Sunday, March 31, 2002

Urgent Calls for Peace in Mideast Ring Hollow as Prospects Dwindle



WASHINGTON -- Is the Middle East peace process dead, dying or in a coma?

In a public statement from his Texas ranch and in calls to Mideast and world leaders, President Bush used strong language Saturday to reaffirm America's commitment to the process. And he pledged that U.S. envoy Anthony C. Zinni will stay in the region to try to mediate.

But the words rang hollow to vast numbers at home and abroad. Prospects for ending the bloodshed or getting either side to talk about a cease-fire, much less peace, now seem slim to nonexistent, according to an array of experts and former U.S. officials.

"There is no peace process. There is only a war process," said Martin Indyk, the U.S. ambassador to Israel until last summer.

"It reminds me of [Spanish dictator Gen.
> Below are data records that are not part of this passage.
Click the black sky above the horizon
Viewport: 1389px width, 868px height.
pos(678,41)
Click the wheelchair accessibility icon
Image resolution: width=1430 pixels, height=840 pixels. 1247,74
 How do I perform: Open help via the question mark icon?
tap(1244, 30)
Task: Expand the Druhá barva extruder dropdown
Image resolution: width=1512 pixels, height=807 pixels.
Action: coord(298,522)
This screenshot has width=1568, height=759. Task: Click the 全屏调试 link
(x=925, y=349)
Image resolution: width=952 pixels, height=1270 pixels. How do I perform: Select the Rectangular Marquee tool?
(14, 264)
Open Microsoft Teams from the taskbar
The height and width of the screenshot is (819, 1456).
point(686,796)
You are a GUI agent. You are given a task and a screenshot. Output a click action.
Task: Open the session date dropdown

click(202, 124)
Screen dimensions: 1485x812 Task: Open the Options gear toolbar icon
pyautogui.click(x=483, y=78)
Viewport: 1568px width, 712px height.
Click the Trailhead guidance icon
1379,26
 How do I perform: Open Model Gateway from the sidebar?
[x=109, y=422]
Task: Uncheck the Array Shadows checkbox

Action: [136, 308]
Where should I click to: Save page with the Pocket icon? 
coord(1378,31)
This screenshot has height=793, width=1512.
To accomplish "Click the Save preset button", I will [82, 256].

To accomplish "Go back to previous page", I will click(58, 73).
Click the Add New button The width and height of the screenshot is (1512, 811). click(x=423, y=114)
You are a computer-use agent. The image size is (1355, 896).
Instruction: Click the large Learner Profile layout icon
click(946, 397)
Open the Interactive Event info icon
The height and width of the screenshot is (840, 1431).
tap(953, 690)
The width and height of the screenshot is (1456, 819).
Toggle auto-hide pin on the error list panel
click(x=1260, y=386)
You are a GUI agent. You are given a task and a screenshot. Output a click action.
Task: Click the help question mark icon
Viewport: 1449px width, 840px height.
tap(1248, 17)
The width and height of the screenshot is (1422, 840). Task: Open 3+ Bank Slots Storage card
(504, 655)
Francisco] Franco when he was brain dead but was kept breathing on resuscitation equipment until people figured out the succession," said Augustus R. Norton, a Mideast expert at Boston University and author of several books on the region.

"The Mideast peace process launched in Oslo in 1993 has been brain dead for a long time," Norton said. "But the vital signs in the corpse have been maintained to keep the fiction that there's some possibility of a revival."